There is a clear need to support rate limiting of all background I/O (e.g., compaction, repair). In some cases background I/O is naturally rate limited as a result of being CPU bottlenecked, but in all cases where the CPU is not the bottleneck, background streaming I/O is almost guaranteed (barring a very very smart RAID controller or I/O subsystem that happens to cater extremely well to the use case) to be detrimental to the latency and throughput of regular live traffic (reads).
Ways in which live traffic is negatively affected by backgrounds I/O includes:
- Indirectly by page cache eviction (see e.g.
- Reads are directly detrimental when not otherwise limited for the usual reasons; large continuing read requests that keep coming are battling with latency sensitive live traffic (mostly seek bound). Mixing seek-bound latency critical with bulk streaming is a classic no-no for I/O scheduling.

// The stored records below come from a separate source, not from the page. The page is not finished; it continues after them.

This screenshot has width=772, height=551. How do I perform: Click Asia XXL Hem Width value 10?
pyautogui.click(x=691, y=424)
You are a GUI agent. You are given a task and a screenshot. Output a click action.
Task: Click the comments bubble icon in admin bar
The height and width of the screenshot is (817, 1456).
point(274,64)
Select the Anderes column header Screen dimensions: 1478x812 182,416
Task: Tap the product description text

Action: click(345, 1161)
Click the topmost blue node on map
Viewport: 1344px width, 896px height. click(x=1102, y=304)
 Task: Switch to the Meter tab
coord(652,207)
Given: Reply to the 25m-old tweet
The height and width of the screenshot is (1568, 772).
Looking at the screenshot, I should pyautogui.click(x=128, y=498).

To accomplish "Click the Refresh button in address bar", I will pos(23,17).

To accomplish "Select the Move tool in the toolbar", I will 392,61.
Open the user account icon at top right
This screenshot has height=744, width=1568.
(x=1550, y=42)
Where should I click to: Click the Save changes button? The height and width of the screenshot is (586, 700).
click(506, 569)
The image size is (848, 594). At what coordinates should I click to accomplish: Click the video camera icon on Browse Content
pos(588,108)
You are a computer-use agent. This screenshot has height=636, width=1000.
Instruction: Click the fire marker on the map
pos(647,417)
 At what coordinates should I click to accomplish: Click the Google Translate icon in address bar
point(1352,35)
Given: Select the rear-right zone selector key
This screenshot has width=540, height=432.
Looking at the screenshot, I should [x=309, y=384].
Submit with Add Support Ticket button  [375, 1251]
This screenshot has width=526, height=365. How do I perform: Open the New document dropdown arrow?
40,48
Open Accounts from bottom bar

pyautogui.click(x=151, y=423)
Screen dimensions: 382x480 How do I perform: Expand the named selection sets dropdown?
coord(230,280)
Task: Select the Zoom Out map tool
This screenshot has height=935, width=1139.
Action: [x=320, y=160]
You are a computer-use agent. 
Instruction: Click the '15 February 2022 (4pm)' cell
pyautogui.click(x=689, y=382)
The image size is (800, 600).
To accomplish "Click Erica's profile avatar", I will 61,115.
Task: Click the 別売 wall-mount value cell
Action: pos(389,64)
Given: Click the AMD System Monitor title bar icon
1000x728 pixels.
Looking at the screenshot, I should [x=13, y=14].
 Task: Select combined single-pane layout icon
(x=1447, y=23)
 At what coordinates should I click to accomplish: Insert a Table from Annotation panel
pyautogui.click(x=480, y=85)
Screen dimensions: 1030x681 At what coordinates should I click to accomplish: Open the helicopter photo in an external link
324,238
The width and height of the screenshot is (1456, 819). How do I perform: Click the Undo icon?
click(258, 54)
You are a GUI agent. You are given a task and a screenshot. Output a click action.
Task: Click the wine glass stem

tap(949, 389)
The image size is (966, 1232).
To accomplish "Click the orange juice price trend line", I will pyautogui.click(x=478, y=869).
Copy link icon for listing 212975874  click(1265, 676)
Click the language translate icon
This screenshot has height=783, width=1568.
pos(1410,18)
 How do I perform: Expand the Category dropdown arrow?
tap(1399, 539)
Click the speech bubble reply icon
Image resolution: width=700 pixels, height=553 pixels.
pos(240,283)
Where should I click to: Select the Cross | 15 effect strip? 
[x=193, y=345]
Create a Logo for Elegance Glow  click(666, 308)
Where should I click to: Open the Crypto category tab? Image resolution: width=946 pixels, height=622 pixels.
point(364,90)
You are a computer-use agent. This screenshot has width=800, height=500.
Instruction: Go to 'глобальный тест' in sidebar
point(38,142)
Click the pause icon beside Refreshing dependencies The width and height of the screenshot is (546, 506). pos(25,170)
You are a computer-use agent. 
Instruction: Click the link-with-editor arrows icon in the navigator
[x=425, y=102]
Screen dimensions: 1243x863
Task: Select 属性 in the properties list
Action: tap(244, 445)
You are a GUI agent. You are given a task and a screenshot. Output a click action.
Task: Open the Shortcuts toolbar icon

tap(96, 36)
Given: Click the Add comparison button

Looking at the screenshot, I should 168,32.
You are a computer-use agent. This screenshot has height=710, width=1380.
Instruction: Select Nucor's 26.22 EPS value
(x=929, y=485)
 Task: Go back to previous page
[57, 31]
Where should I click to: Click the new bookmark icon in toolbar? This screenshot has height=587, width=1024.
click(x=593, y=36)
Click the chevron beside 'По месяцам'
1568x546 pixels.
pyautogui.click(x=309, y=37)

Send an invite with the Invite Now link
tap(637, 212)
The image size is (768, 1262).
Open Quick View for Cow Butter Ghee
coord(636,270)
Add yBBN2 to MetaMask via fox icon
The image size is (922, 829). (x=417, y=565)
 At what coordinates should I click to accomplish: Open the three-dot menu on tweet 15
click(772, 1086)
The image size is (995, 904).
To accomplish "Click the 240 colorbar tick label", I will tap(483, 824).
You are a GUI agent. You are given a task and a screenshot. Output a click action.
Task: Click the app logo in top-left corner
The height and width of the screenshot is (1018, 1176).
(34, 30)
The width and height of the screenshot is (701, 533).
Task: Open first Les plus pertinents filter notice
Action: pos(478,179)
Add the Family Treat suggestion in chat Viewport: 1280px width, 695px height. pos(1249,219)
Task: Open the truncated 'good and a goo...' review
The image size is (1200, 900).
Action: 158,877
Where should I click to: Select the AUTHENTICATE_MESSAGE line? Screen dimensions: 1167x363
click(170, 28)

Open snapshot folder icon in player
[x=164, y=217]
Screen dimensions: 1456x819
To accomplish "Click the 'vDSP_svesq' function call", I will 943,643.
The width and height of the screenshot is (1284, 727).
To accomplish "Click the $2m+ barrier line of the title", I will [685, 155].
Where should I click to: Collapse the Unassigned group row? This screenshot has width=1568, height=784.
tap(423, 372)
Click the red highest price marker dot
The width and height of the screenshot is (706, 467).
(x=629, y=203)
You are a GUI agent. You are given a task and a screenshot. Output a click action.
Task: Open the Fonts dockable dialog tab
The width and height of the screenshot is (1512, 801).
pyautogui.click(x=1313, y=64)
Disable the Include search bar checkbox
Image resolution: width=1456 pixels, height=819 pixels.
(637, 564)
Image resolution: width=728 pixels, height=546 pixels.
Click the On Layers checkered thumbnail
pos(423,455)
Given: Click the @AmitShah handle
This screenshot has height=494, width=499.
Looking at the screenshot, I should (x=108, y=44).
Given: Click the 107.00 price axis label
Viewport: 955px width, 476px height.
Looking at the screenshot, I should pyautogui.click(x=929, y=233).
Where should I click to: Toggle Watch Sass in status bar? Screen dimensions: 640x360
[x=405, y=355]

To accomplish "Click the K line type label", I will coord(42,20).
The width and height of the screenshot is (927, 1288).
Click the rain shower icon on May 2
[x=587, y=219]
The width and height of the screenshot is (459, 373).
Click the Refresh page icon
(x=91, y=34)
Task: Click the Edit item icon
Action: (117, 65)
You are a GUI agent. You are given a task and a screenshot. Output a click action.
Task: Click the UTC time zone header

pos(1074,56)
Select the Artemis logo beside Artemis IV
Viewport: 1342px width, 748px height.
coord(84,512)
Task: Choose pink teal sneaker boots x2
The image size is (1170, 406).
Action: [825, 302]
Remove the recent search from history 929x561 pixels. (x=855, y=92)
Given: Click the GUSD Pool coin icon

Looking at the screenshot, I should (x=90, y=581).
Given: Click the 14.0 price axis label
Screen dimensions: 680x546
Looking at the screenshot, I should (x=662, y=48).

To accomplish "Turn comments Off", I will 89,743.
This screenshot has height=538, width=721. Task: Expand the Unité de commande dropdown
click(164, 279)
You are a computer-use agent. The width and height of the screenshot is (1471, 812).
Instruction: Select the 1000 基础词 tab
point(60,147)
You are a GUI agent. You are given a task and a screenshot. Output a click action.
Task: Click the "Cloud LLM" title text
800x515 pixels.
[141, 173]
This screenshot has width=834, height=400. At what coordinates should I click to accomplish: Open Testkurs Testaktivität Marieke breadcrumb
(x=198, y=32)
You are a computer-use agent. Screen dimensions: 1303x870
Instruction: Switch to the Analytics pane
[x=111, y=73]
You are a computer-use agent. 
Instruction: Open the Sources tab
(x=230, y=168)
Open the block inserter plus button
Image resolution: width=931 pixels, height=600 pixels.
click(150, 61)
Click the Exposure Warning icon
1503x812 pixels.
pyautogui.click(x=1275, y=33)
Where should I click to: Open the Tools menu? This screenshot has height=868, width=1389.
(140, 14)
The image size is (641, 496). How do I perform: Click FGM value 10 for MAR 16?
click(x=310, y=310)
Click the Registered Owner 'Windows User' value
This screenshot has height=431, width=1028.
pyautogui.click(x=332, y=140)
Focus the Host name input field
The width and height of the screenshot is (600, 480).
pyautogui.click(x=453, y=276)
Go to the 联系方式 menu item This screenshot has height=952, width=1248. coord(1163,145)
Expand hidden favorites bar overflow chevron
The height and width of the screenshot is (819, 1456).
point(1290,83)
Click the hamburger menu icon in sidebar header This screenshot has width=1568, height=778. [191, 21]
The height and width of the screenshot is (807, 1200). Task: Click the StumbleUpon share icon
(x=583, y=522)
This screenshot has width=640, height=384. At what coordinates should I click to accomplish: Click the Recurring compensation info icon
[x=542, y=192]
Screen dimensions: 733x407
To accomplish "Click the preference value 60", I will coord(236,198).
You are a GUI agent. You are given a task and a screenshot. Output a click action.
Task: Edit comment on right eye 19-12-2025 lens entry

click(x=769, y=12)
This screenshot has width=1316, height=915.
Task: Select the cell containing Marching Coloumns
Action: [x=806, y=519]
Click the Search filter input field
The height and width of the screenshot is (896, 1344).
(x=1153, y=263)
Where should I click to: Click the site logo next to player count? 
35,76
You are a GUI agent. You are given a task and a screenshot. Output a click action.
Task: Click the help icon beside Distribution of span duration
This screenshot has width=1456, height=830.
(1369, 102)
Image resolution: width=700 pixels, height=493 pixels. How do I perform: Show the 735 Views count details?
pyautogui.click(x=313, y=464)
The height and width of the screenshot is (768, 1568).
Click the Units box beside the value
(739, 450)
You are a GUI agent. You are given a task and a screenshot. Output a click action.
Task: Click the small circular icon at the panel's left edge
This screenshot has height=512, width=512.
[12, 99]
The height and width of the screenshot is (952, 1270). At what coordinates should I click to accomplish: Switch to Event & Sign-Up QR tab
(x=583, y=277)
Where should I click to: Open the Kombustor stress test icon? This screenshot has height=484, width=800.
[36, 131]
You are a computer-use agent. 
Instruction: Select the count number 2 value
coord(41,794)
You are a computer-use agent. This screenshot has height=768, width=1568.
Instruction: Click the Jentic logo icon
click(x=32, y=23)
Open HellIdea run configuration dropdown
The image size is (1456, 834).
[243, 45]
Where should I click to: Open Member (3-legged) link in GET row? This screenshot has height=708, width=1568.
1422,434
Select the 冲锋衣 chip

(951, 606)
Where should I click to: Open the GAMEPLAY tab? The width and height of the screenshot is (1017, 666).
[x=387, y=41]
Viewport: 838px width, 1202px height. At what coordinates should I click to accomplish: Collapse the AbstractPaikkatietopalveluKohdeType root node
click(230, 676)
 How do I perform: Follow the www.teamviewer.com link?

- Writes are directly detrimental in a similar fashion.
- But in particular, writes are more difficult still: Caching effects tend to augment the effects because lacking any kind of fsync() or direct I/O, the operating system and/or RAID controller tends to defer writes when possible. This often leads to a very sudden throttling of the application when caches are filled, at which point there is potentially a huge backlog of data to write.
- This may evict a lot of data from page cache since dirty buffers cannot be evicted prior to being flushed out (though
CASSANDRA-1470 and related will hopefully help here).
- In particular, one major reason why batter-backed RAID controllers are great is that they have the capability to "eat" storms of writes very quickly and schedule them pretty efficiently with respect to a concurrent continuous stream of reads. But this ability is defeated if we just throw data at it until entirely full. Instead a rate-limited approach means that data can be thrown at said RAID controller at a reasonable pace and it can be allowed to do its job of limiting the impact of those writes on reads.
I propose a mechanism whereby all such backgrounds reads are rate limited in terms of MB/sec throughput. There would be:
- A configuration option to state the target rate (probably a global, until there is support for per-cf sstable placement)
- A configuration option to state the sampling granularity. The granularity would have to be small enough for rate limiting to be effective (i.e., the amount of I/O generated in between each sample must be reasonably small) while large enough to not be expensive (neither in terms of gettimeofday() type over-head, nor in terms of causing smaller writes so that would-be streaming operations become seek bound). There would likely be a recommended value on the order of say 5 MB, with a recommendation to multiply that with the number of disks in the underlying device (5 MB assumes classic mechanical disks).
Because of coarse granularity (= infrequent synchronization), there should not be a significant overhead associated with maintaining shared global rate limiter for the Cassandra instance.